In Conversation: Esther David by Shweta Rao Garg

Shweta Rao Garg – First of all, congratulations for winning Sahitya Akademi award for Book of Rachel. How did the idea of an Indo-Jewish recipe book cum fiction first occur to you? Rachel, the sixty something protagonist of your book seems to choose food as her personal memoir, food also helps her win friends who eventually help her win the synagogue back, thus food becomes political. How important is food in the novel?

Esther David – Book of Rachel happened because of various reasons. While researching for Book of Esther, I met an elderly Jewish lady living in a village near a Synagogue, which was no longer used for services. It gave me the perfect setting for Book of Rachel.

During those years, I was already known as Jewish writer after the publication of The Walled City. And, I received innumerable mails and letters from people who had read my book.

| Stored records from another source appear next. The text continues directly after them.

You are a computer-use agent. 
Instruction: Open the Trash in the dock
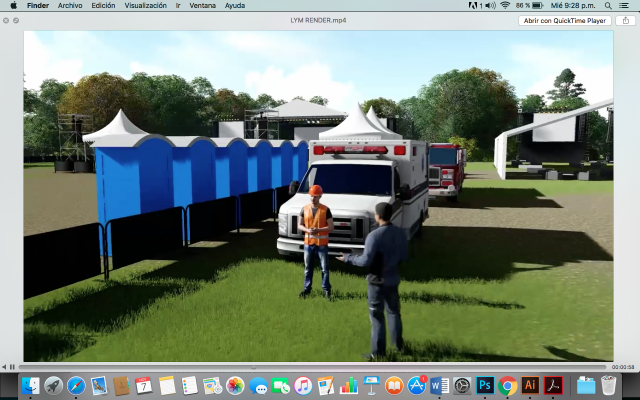tap(608, 385)
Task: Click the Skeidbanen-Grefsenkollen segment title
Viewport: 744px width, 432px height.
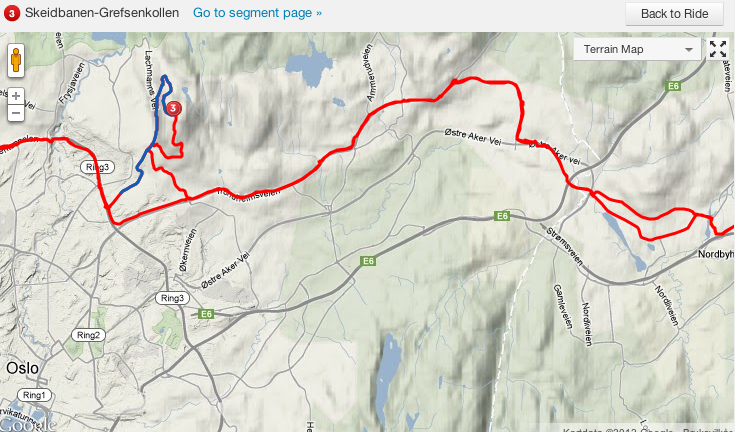Action: tap(102, 13)
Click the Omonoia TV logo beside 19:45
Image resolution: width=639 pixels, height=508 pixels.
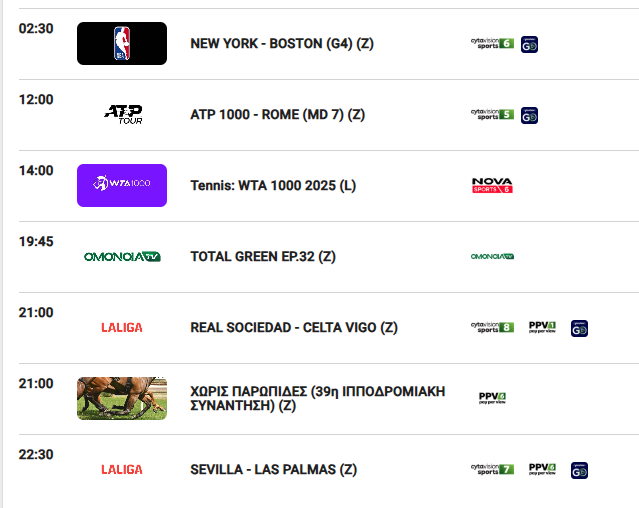pos(122,257)
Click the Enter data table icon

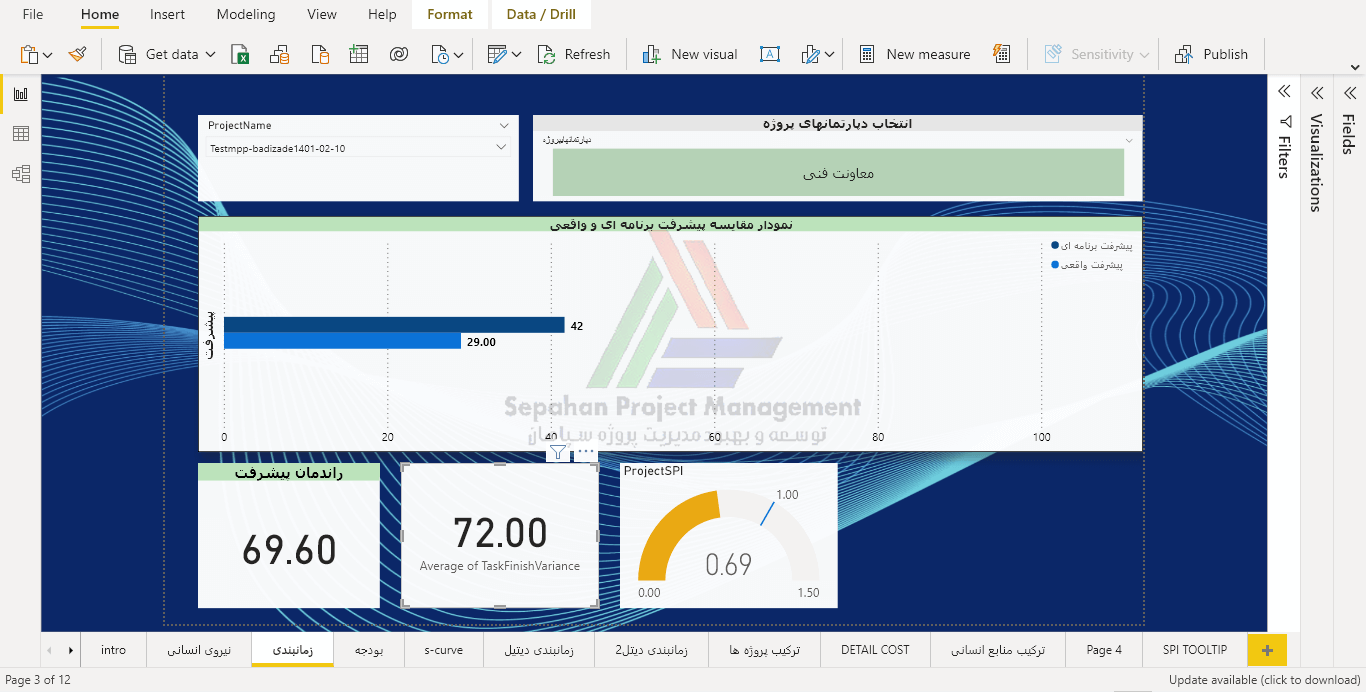(x=358, y=54)
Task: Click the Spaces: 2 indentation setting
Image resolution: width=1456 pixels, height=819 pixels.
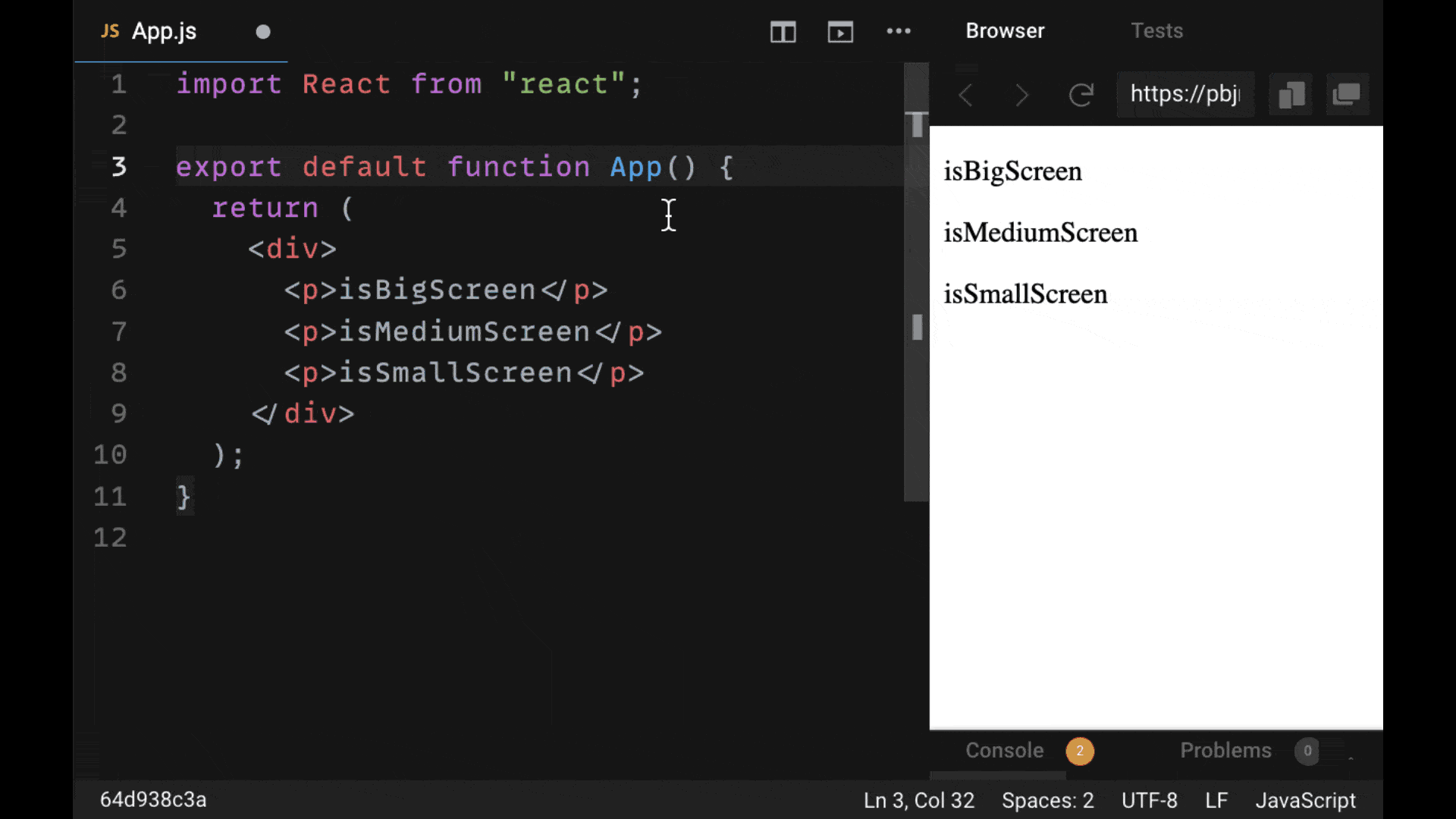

One such email was from a Pakistani journalist Shershah Syed, who wrote to me about a certain Aunt Rachel, the last surviving Jew of Pakistan. I knew that Pakistan once had a Synagogue and a Jewish graveyard. I was told that the Synagogue was destroyed in a fire and the aging aunt Rachel, looked after the cemetery, as she protected it from land sharks. Since, she died a few years back, I do not know what has happened to the cemetery. And, while working on Book of Esther, I had seen many old Synagogues on the Konkan coast, which were in ruins. Around this time, I also became involved with the Baroda Jewish cemetery dispute, which took place in a city near Ahmedabad. With the help of prominent citizens of Baroda, I could save it from real estate agents, who had already started demolishing a part of the cemetery. So, I could collect first hand information about this matter.

This was also the time that I noticed that Bene Israel Jewish food habits had changed and realized that some of our traditional food habits would soon be forgotten.

And, once while going through my papers, I found an old file, written by one of my aunt’s and saw that the recipes were different from what we made in our homes or at community dinners at the Synagogue.

So, Book of Rachel is all about preservation of the Jewish heritage in India. I wove the story around the theme of love, food and heritage. Often, about the old who have been left behind by families, which immigrated to Israel. About Synagogues, which have been abandoned and are in ruins. In the novel Rachel’s life revolves around her fight to preserve an ancient Synagogue in her backyard, as she tries out an ancient recipe at the beginning of each chapter.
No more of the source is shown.